[PATCH] dma-fence: Bypass signaling annotation from dma_fence_is_signaled

Tvrtko Ursulin tvrtko.ursulin at linux.intel.com
Fri Jun 9 14:06:58 UTC 2023


On 09/06/2023 13:52, Christian König wrote:
> Am 09.06.23 um 14:09 schrieb Tvrtko Ursulin:
>>
>> On 09/06/2023 07:32, Christian König wrote:
>>> Am 08.06.23 um 16:30 schrieb Tvrtko Ursulin:
>>>> From: Tvrtko Ursulin <tvrtko.ursulin at intel.com>
>>>>
>>>> For dma_fence_is_signaled signaling critical path annotations are an
>>>> annoying cause of false positives when using dma_fence_is_signaled and
>>>> indirectly higher level helpers such as dma_resv_test_signaled etc.
>>>>
>>>> Drop the critical path annotation since the "is signaled" API does not
>>>> guarantee to ever change the signaled status anyway.
>>>>
>>>> We do that by adding a low level _dma_fence_signal helper and use it 
>>>> from
>>>> dma_fence_is_signaled.
>>>
>>> I have been considering dropping the signaling from the 
>>> dma_fence_is_signaled() function altogether.
>>>
>>> Doing this together with the spin locking we have in the dma_fence is 
>>> just utterly nonsense since the purpose of the external spinlock is 
>>> to keep the signaling in order while this here defeats that.
>>>
>>> The quick check is ok I think, but signaling the dma_fence and 
>>> issuing the callbacks should always come from the interrupt handler.
>>
>> What do you think is broken with regards to ordering with the current 
>> code? The unlocked fast check?
> 
> Well it's not broken, the complexity just doesn't make sense.
> 
> The dma_fence->lock is a pointer to a spinlock_t instead of a spinlock_t 
> itself. That was done to make sure that all dma_fence objects from a 
> single context (or in other words hardware device) signal in the order 
> of their sequence number, e.g. 1 first, then 2, then 3 etc...
> 
> But when somebody uses the dma_fence_is_signaled() function it's 
> perfectly possible that this races with an interrupt handler which wants 
> to signal fences on another CPU.
> 
> In other words we get:
> CPU A:
> dma_fence_is_signaled(fence with seqno=3)
> fence->ops->signaled() returns true
> dma_fence_signal()
> spin_lock_irqsave(fence->lock)
> signal seqno=3
> ...
> 
> CPU B:
> device_driver_interrupt_handler()
> spin_lock_irqsave(driver->lock) <- busy waits for CPU A to complete
> signal seqno=1
> signal seqno=2
> seqno=3 is already signaled.
> signal seqno=4
> ...

Right I see. However hm.. would the order of be guaranteed anyway, if 
someone would be observing what CPU B is doing via the 
dma_fence_is_signaled->test_bit? And in which scenarios would it matter 
if out of order signaled status could be observed?

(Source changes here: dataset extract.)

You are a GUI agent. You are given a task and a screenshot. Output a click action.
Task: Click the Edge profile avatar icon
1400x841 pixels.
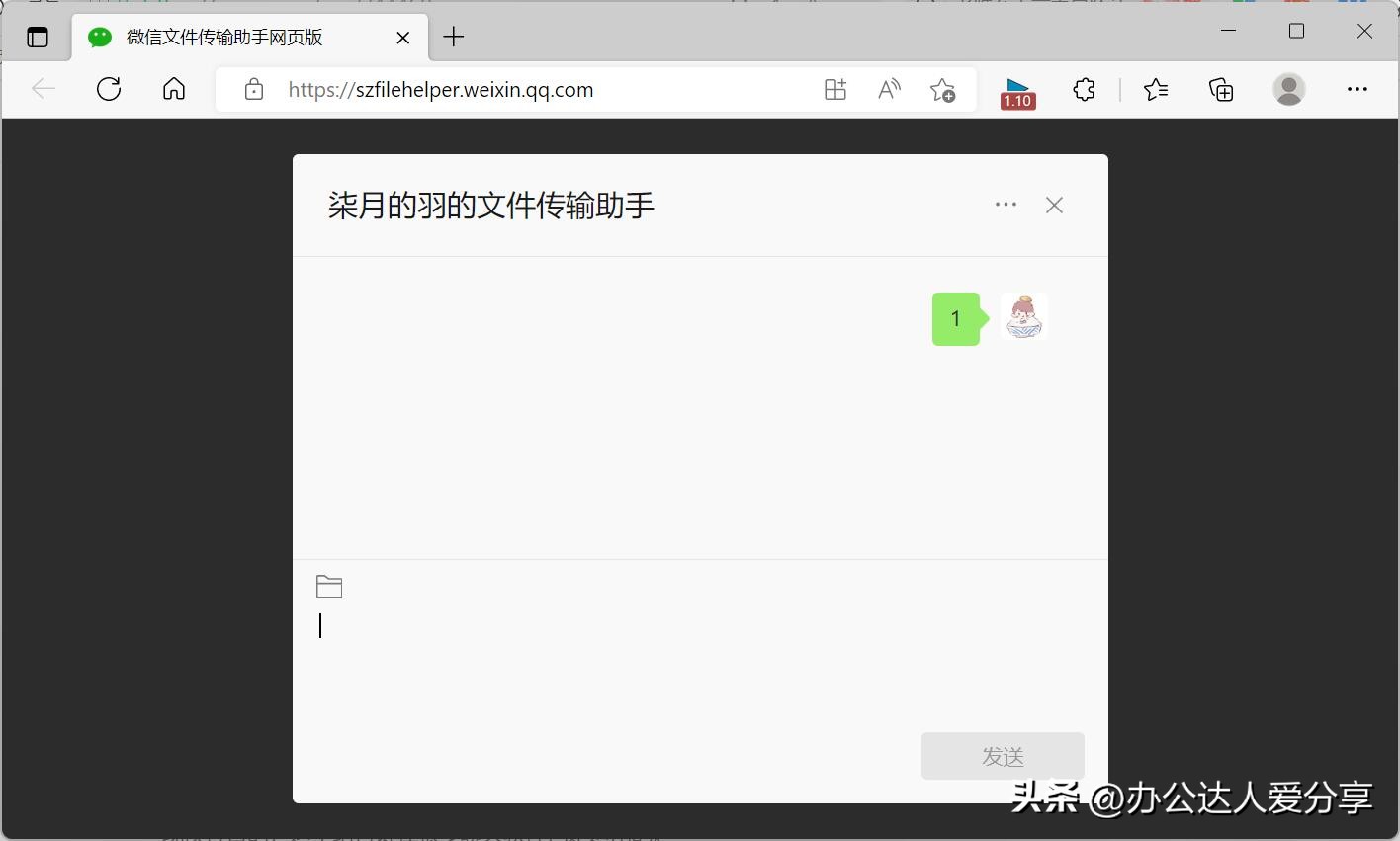tap(1288, 89)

> Either fence->lock should not be a pointer or we should not signal the 
> fence from dma_fence_is_signaled().
> 
> I strongly think that later should be the way to go.

Despite having wrote the above, I don't have any objections to removing 
this either. I don't see anything in the contract that requires it, but 
it was probably a bit before my time to know why it was added so I don't 
know if it could cause any subtle issues. It should be okay to try and see.